• DATA

========================

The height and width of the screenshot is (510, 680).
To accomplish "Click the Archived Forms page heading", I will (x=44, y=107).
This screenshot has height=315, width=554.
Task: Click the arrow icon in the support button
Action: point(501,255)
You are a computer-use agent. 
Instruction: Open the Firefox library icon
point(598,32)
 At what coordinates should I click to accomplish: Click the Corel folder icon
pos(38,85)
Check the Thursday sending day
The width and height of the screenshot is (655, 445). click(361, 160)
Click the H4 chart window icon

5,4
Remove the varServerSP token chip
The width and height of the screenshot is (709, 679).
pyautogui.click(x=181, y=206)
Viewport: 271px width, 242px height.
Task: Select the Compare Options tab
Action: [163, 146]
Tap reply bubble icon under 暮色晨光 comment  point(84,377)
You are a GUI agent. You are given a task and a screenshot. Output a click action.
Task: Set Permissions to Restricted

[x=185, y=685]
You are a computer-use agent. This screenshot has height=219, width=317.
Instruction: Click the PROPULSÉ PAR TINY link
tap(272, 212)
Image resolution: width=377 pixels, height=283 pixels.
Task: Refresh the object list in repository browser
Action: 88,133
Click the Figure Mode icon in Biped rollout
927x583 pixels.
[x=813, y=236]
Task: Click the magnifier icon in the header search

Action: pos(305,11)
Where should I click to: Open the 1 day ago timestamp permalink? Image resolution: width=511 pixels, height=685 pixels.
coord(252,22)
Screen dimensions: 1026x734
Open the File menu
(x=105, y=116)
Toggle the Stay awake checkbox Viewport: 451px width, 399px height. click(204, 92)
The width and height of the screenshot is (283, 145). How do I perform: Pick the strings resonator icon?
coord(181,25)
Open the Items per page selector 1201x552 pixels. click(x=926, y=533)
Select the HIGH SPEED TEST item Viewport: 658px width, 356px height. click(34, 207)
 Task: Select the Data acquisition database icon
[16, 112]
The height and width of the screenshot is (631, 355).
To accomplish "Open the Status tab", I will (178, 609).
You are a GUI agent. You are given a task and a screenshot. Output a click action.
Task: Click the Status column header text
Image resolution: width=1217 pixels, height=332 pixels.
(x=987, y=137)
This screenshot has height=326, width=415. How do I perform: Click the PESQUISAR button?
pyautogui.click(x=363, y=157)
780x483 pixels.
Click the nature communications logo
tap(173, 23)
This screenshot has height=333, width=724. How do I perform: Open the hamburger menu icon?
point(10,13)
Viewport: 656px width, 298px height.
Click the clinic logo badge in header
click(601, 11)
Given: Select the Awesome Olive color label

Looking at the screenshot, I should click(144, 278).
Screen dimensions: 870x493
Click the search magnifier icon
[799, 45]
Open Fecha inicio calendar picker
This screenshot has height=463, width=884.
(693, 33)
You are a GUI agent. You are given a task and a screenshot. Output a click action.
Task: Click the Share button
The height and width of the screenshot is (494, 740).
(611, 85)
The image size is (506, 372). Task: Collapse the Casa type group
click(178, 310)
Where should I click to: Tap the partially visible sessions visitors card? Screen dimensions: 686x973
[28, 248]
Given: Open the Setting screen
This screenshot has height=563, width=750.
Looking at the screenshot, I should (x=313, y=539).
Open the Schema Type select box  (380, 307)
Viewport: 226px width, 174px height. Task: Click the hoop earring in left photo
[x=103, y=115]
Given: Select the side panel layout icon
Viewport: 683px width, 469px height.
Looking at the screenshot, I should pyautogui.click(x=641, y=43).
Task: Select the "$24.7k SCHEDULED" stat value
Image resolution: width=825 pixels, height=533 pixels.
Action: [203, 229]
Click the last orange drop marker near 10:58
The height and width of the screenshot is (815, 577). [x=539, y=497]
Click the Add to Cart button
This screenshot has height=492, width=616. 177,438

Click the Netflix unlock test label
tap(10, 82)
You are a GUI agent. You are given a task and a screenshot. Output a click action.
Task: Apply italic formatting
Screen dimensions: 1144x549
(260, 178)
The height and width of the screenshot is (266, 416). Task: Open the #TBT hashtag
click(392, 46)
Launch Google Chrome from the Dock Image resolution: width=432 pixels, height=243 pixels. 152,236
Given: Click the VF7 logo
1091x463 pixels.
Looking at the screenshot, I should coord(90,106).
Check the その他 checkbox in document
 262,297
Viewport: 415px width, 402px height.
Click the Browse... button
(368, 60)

========================

• EXERCISE GOAL
Reproduce the listing above in full, word for word.

• EXERCISE RESULT
The height and width of the screenshot is (510, 680).
To accomplish "Click the Archived Forms page heading", I will (x=44, y=107).
This screenshot has height=315, width=554.
Task: Click the arrow icon in the support button
Action: point(501,255)
You are a computer-use agent. 
Instruction: Open the Firefox library icon
point(598,32)
 At what coordinates should I click to accomplish: Click the Corel folder icon
pos(38,85)
Check the Thursday sending day
The width and height of the screenshot is (655, 445). click(361, 160)
Click the H4 chart window icon

5,4
Remove the varServerSP token chip
The width and height of the screenshot is (709, 679).
pyautogui.click(x=181, y=206)
Viewport: 271px width, 242px height.
Task: Select the Compare Options tab
Action: [163, 146]
Tap reply bubble icon under 暮色晨光 comment  point(84,377)
You are a GUI agent. You are given a task and a screenshot. Output a click action.
Task: Set Permissions to Restricted

[x=185, y=685]
You are a computer-use agent. This screenshot has height=219, width=317.
Instruction: Click the PROPULSÉ PAR TINY link
tap(272, 212)
Image resolution: width=377 pixels, height=283 pixels.
Task: Refresh the object list in repository browser
Action: 88,133
Click the Figure Mode icon in Biped rollout
927x583 pixels.
[x=813, y=236]
Task: Click the magnifier icon in the header search

Action: pos(305,11)
Where should I click to: Open the 1 day ago timestamp permalink? Image resolution: width=511 pixels, height=685 pixels.
coord(252,22)
Screen dimensions: 1026x734
Open the File menu
(x=105, y=116)
Toggle the Stay awake checkbox Viewport: 451px width, 399px height. click(204, 92)
The width and height of the screenshot is (283, 145). How do I perform: Pick the strings resonator icon?
coord(181,25)
Open the Items per page selector 1201x552 pixels. click(x=926, y=533)
Select the HIGH SPEED TEST item Viewport: 658px width, 356px height. click(34, 207)
 Task: Select the Data acquisition database icon
[16, 112]
The height and width of the screenshot is (631, 355).
To accomplish "Open the Status tab", I will (178, 609).
You are a GUI agent. You are given a task and a screenshot. Output a click action.
Task: Click the Status column header text
Image resolution: width=1217 pixels, height=332 pixels.
(x=987, y=137)
This screenshot has height=326, width=415. How do I perform: Click the PESQUISAR button?
pyautogui.click(x=363, y=157)
780x483 pixels.
Click the nature communications logo
tap(173, 23)
This screenshot has height=333, width=724. How do I perform: Open the hamburger menu icon?
point(10,13)
Viewport: 656px width, 298px height.
Click the clinic logo badge in header
click(601, 11)
Given: Select the Awesome Olive color label

Looking at the screenshot, I should click(144, 278).
Screen dimensions: 870x493
Click the search magnifier icon
[799, 45]
Open Fecha inicio calendar picker
This screenshot has height=463, width=884.
(693, 33)
You are a GUI agent. You are given a task and a screenshot. Output a click action.
Task: Click the Share button
The height and width of the screenshot is (494, 740).
(611, 85)
The image size is (506, 372). Task: Collapse the Casa type group
click(178, 310)
Where should I click to: Tap the partially visible sessions visitors card? Screen dimensions: 686x973
[28, 248]
Given: Open the Setting screen
This screenshot has height=563, width=750.
Looking at the screenshot, I should (x=313, y=539).
Open the Schema Type select box  (380, 307)
Viewport: 226px width, 174px height. Task: Click the hoop earring in left photo
[x=103, y=115]
Given: Select the side panel layout icon
Viewport: 683px width, 469px height.
Looking at the screenshot, I should pyautogui.click(x=641, y=43).
Task: Select the "$24.7k SCHEDULED" stat value
Image resolution: width=825 pixels, height=533 pixels.
Action: [203, 229]
Click the last orange drop marker near 10:58
The height and width of the screenshot is (815, 577). [x=539, y=497]
Click the Add to Cart button
This screenshot has height=492, width=616. 177,438

Click the Netflix unlock test label
tap(10, 82)
You are a GUI agent. You are given a task and a screenshot. Output a click action.
Task: Apply italic formatting
Screen dimensions: 1144x549
(260, 178)
The height and width of the screenshot is (266, 416). Task: Open the #TBT hashtag
click(392, 46)
Launch Google Chrome from the Dock Image resolution: width=432 pixels, height=243 pixels. 152,236
Given: Click the VF7 logo
1091x463 pixels.
Looking at the screenshot, I should coord(90,106).
Check the その他 checkbox in document
 262,297
Viewport: 415px width, 402px height.
Click the Browse... button
(368, 60)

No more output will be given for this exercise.